Über "Feuchtgebiete" ist ja schon eine Menge geschrieben und gesabbelt worden. Kein Grund für den Michel, das Buch nicht auch mal zu lesen. Den Verkaufszahlen nach müßte das Ding ja sowieso schon jeder zweite Deutsche in der Schrankwand stehen haben.
Und da steht es vermutlich noch immer. Denn viele haben es sich sicher allein des Hypes wegen gekauft, die ersten 10 Seiten gelesen und es dann angeekelt ganz hinten im Bücherregal versteckt, um nur ja nicht drauf angesprochen zu werden.
Denn eins muß man ganz klar feststellen: Wirklich appetitlich ist die Lektüre nicht, bisweilen sogar reichlich abartig. Das ist ja mitunter auch der einzige Fakt des Buches, der landauf, landab in jeder Talkshow durchgekaut wurde.
Die Geschichte ist schnell erzählt: Die 18jährige Helen liegt anläßlich einer Anal-OP im Krankenhaus und philosophiert dabei über ihre ganz privaten Ansichten zu den Themen Sex, Hygiene und Beziehungen. Die Protagonistin überstrapaziert bzw sprengt dabei mit ihrem Tun alle gängigen gesellschaftlichen Scham-, Hygiene- und Ekelgrenzen. Lt. der Autorin soll dies den Zweck heiligen, die zugrunde liegenden Moralstandards als übertrieben zu brandmarken bzw. zu kritisieren.
So sehr ich C. Roche (bei der ich nie weiß, ob man sie nun "Rosch" oder "Rouwtsch" ausspricht) und ihre Arbeit auch sonst schätze, ich glaube, diesmal ist sie übers Ziel hinaus geschossen. Denn spätestens, wenn die "Heldin" aus keinem vernünftigen (wo sollte der auch herkommen?) Grund die herausgeschnippelten Überreste ihrer Analfissur auffrißt, wird dem Leser klar: Die hat ordentlich eins am Sträußchen. Auch ihr sonstiges Handeln zeigt deutlich psychotische Züge, das hat dann auch nix mehr mit Tabubruch oder Offenheit zu tun. Wenn sich eine 18jährige sterilisieren läßt, um ohne Umstände rumvögeln zu können, wenn sie mit dem Unterleib dreckige Klobrillen sauber wischt oder sich absichtlich die OP-Wunde aufreißt, indem sie sich ein Stück Metall in den Hintern rammt, dann muß der Leser unweigerlich schlußfolgern: Da sind im Oberstübchen ein paar Anschlüsse falsch verdrahtet worden.

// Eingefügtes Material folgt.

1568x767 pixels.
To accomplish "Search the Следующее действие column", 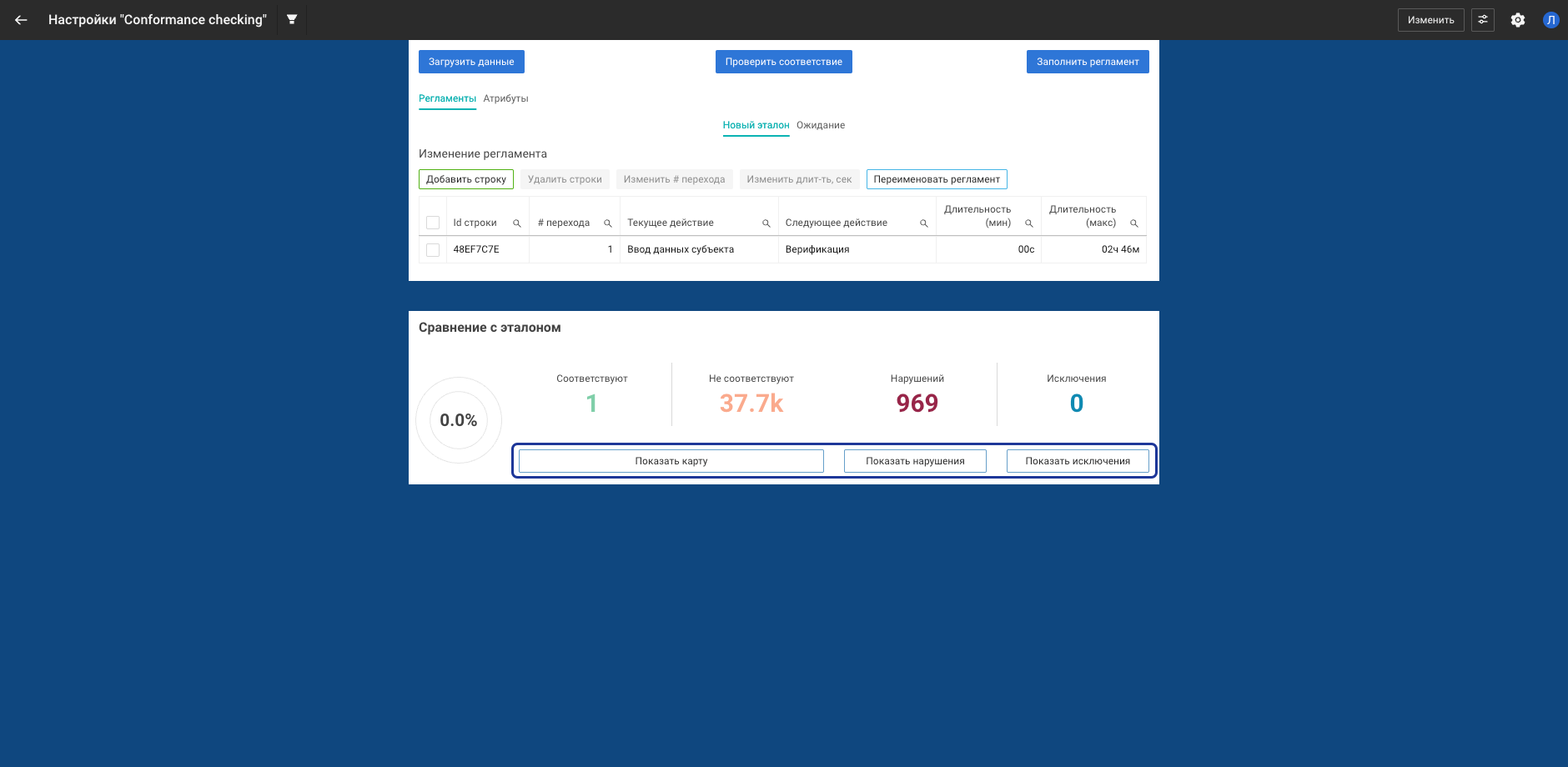I will tap(923, 223).
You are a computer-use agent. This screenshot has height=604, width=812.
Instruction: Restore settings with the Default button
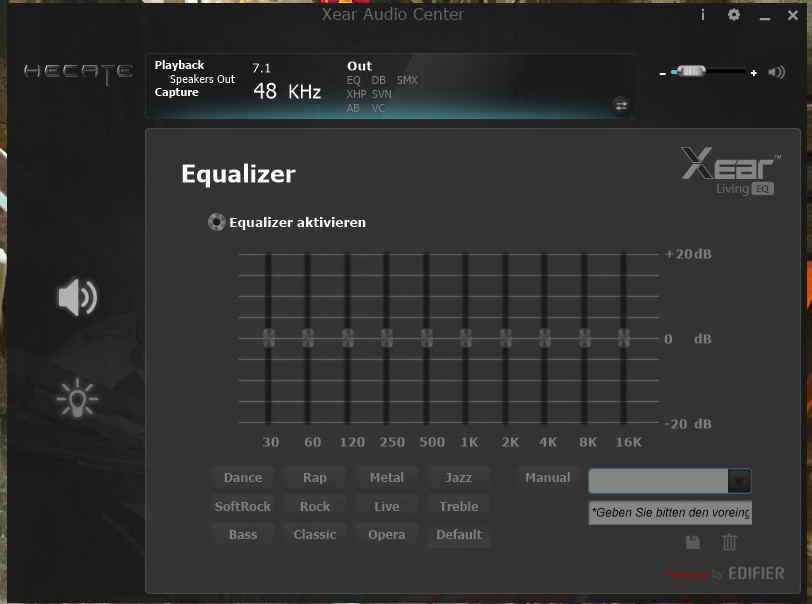(x=459, y=534)
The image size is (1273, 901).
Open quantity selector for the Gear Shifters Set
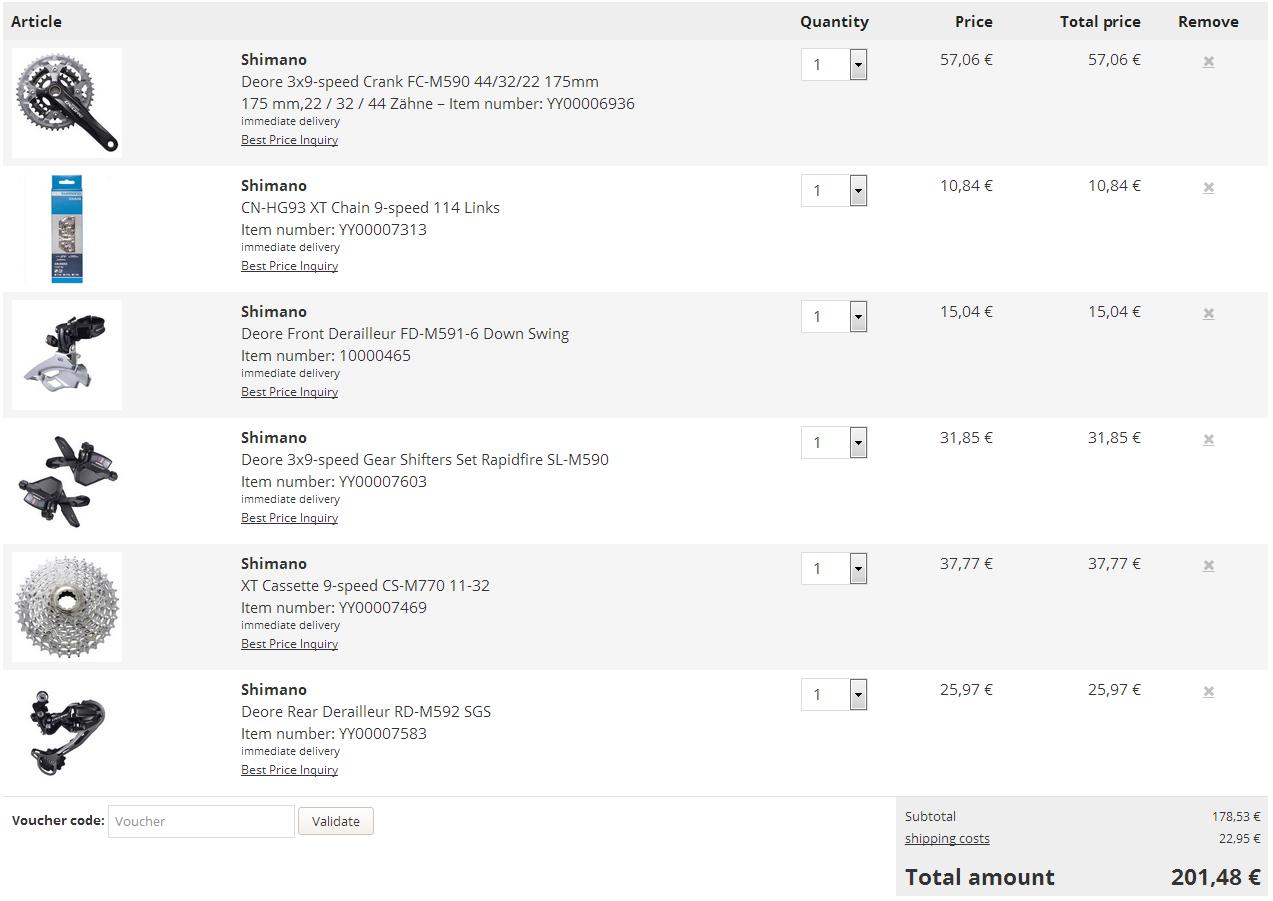(834, 443)
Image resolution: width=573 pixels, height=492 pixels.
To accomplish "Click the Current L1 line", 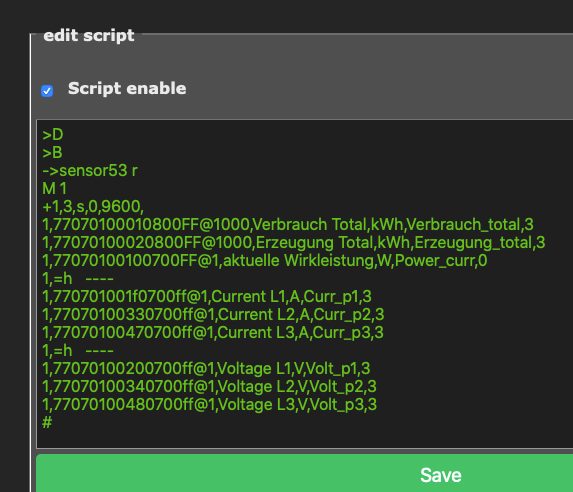I will click(207, 296).
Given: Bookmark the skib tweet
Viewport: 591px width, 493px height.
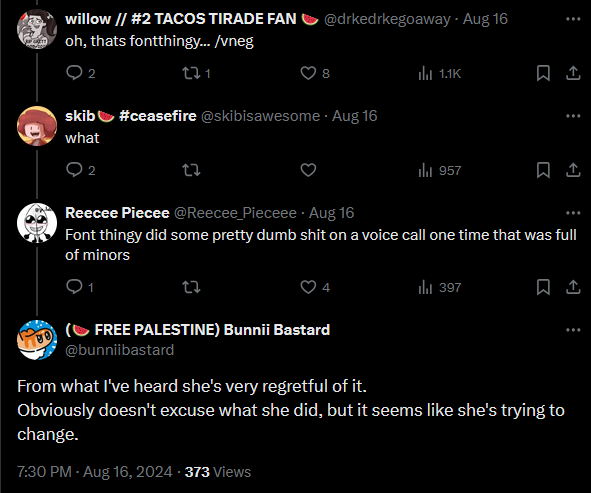Looking at the screenshot, I should pos(543,170).
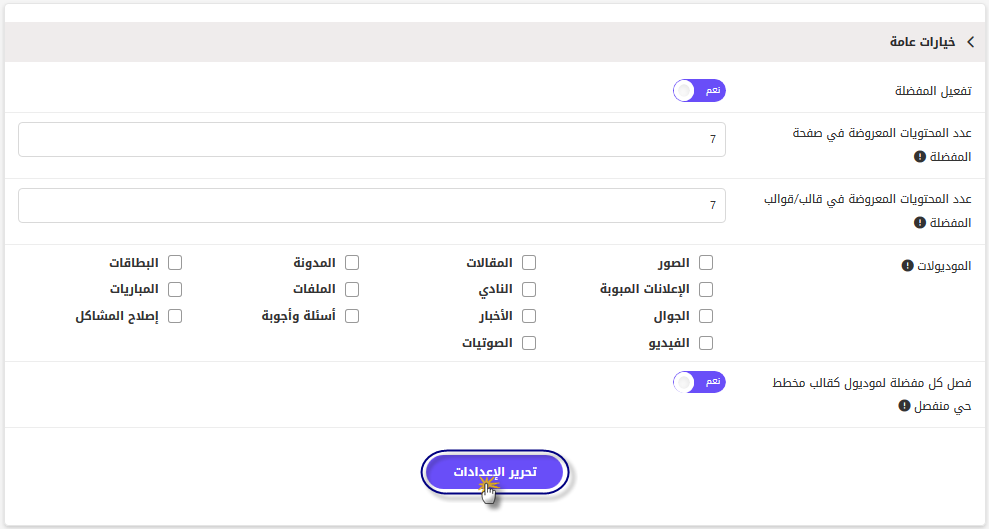989x529 pixels.
Task: Tick the البطاقات checkbox
Action: coord(175,262)
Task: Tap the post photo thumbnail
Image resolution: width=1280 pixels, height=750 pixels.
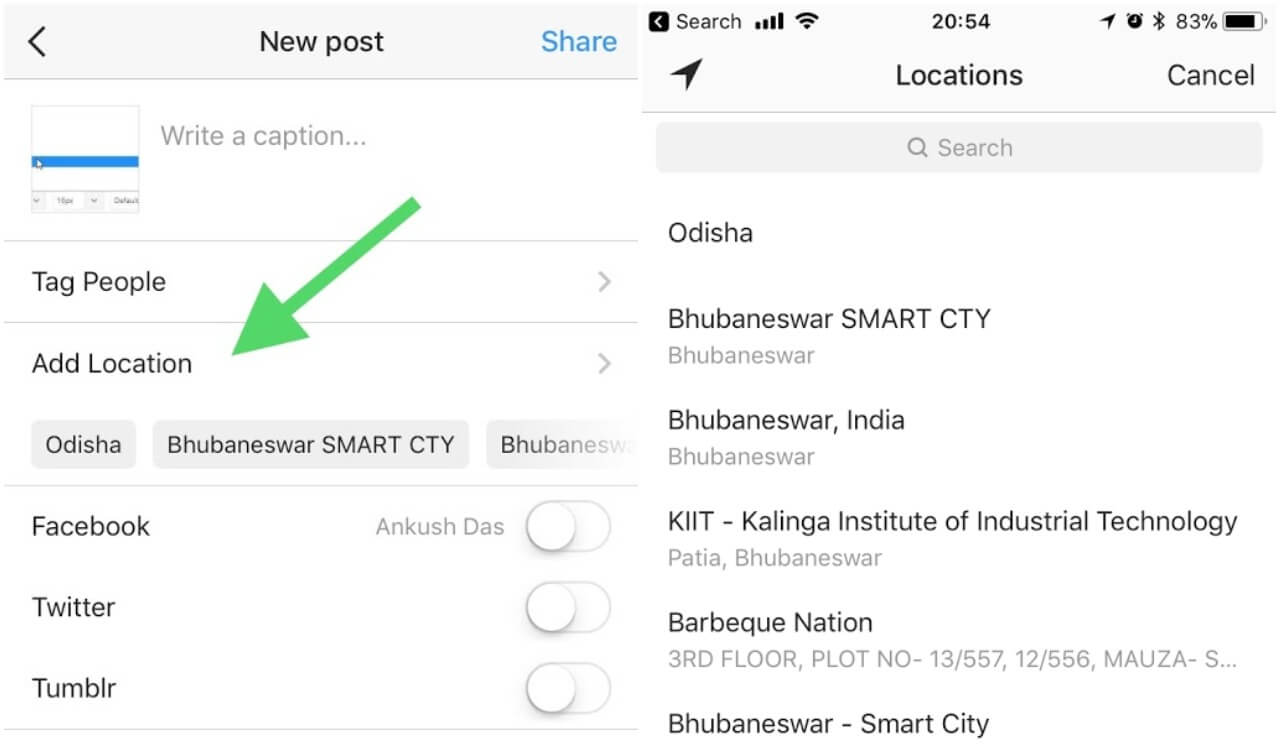Action: (85, 158)
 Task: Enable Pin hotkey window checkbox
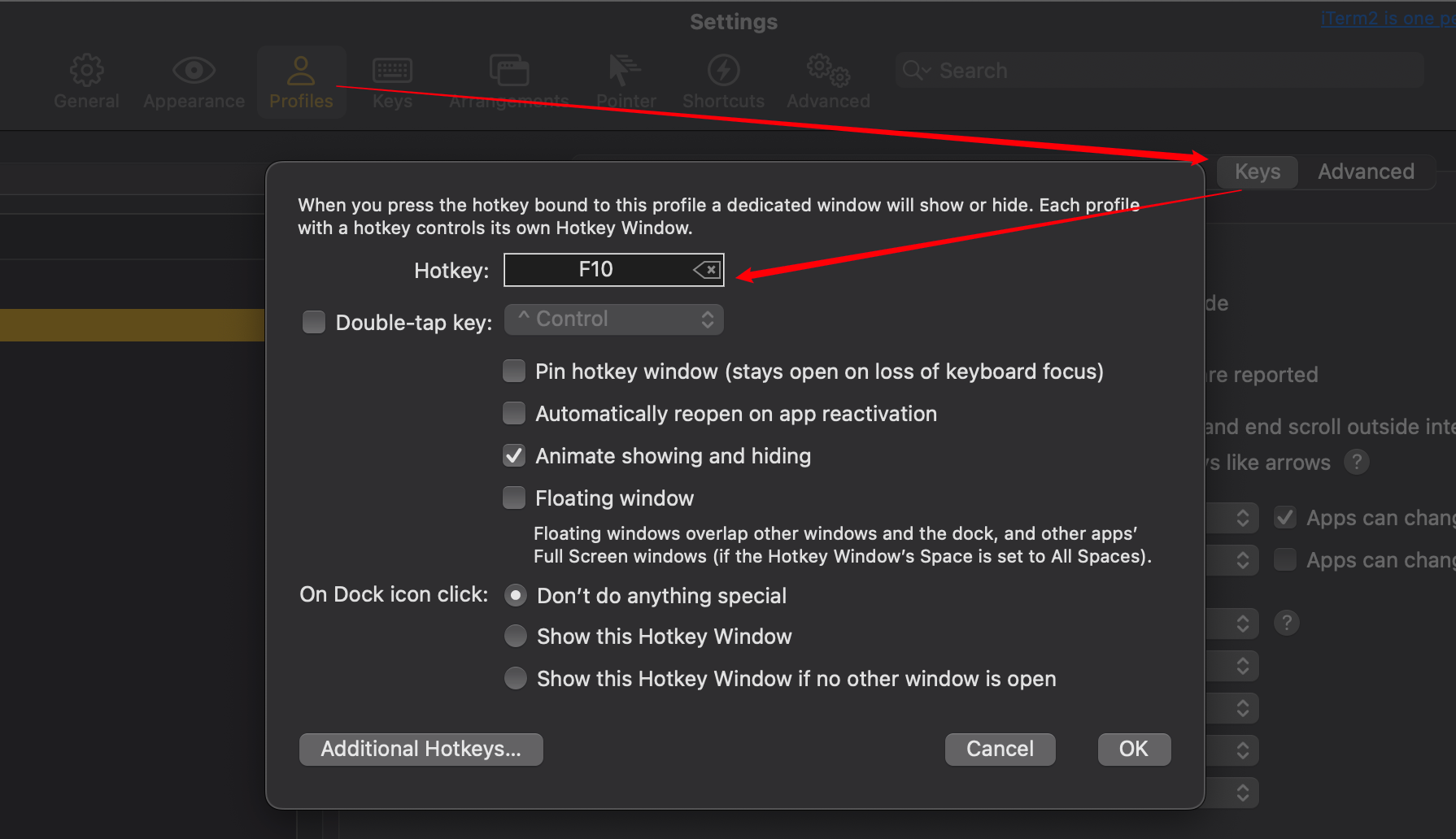514,372
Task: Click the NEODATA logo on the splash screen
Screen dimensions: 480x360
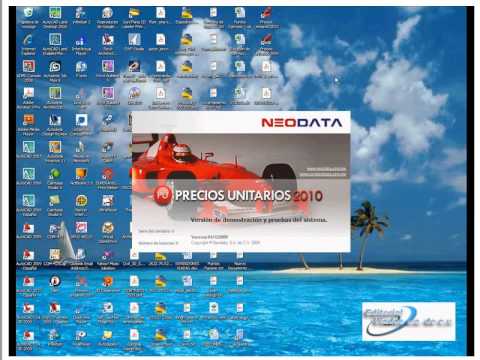Action: point(302,122)

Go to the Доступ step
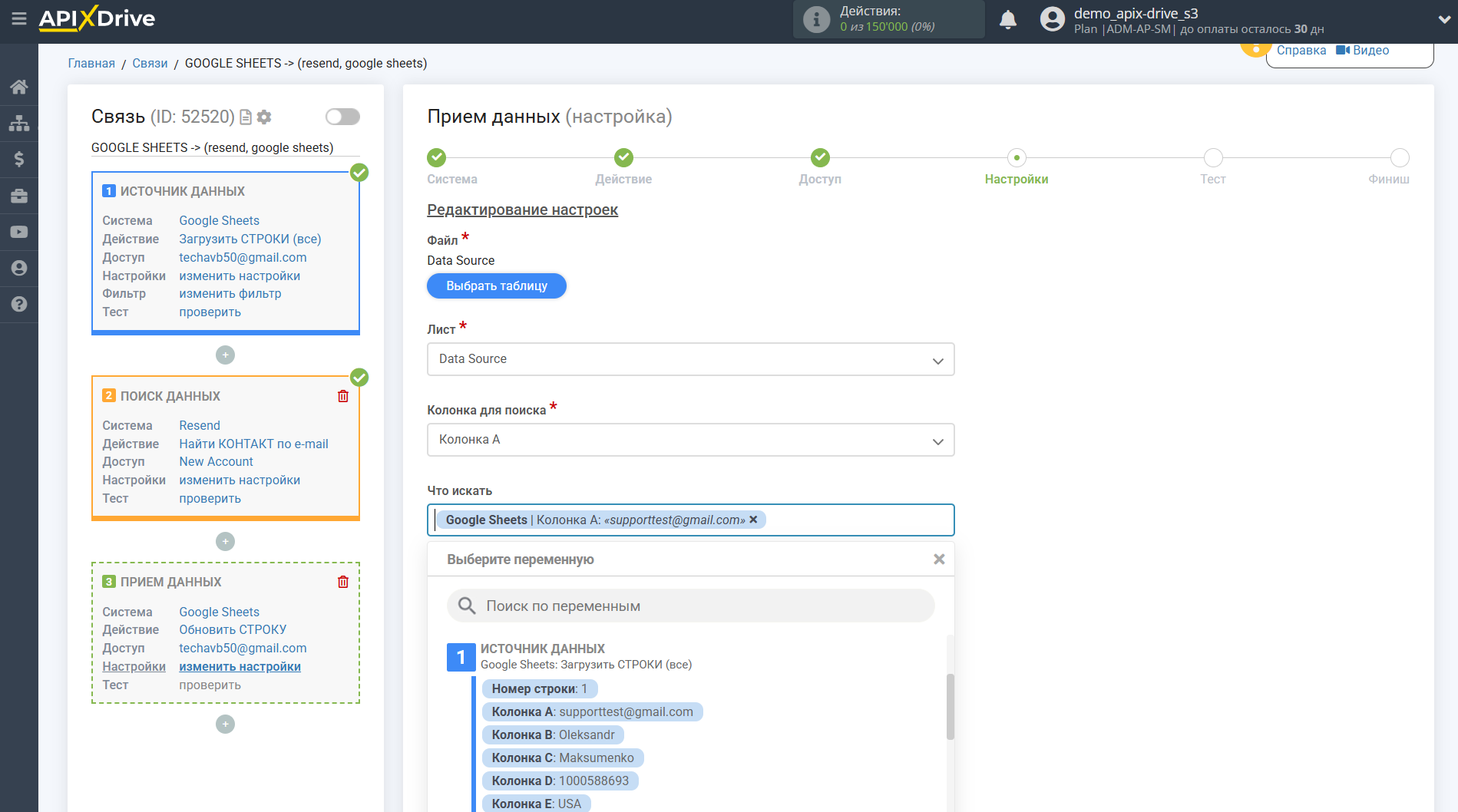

Nun dachte ich, ich hätte begriffen, worum es bei dem Roman tatsächlich geht, denn die Geschichte hat neben dem ganzen Sekretgemansche noch einen ganz anderen Aspekt: Die Heldin ist nämlich ein emotional verwahrlostes, großes Kind. Durch die Geschichte zieht sich wie ein roter Faden ihr ebenso inniger wie hoffnungsloser Wunsch, die seit langem getrennt lebenden, phlegmatischen Eltern wieder zusammen zu bringen. Außerdem hat sie noch an dem unverarbeiteten Trauma zu knabbern, daß sie als Kind miterleben mußte, wie die Mutter versucht hatte, sich selbst und den kleinen Bruder umzubringen.
Natürlich dachte ich: "Na klar, deswegen macht die all die kranken Sachen. Ich, der Michel, hab das begriffen, während sich alle anderen Kritiker nur auf die Sex&Ekel-Aspekte konzentriert haben." Detektivischer Stolz, gemischt mit literarischem Erkenntnis-Triumph, ließ meine Brust schwellen. Und ich war überzeugt: Mit der erheblichen Fokussierung auf die "Bäh!"-Gesichtspunkte der Story hat sich Madame Roche keinen Gefallen getan. Denn somit hat außer mir keiner geblickt, was sie uns wirklich mitteilen wollte: Ein Blick in das Seelenleben eines emotional vernachlässigten Teenies, die aus lauter Verzweiflung dauernd irgendwelche Unterleibsexperimente macht.
Falsch gedacht.
Wie heißt es so schön: Es ist erst vorbei, wenn die dicke Frau singt. Denn ich durfte dieses Interview mit Charlotte lesen, in dem sie mitteilt, daß es ihr im Roman hauptsächlich darum ging, die "Amerikanisierung des weiblichen Körpers" anzuprangern.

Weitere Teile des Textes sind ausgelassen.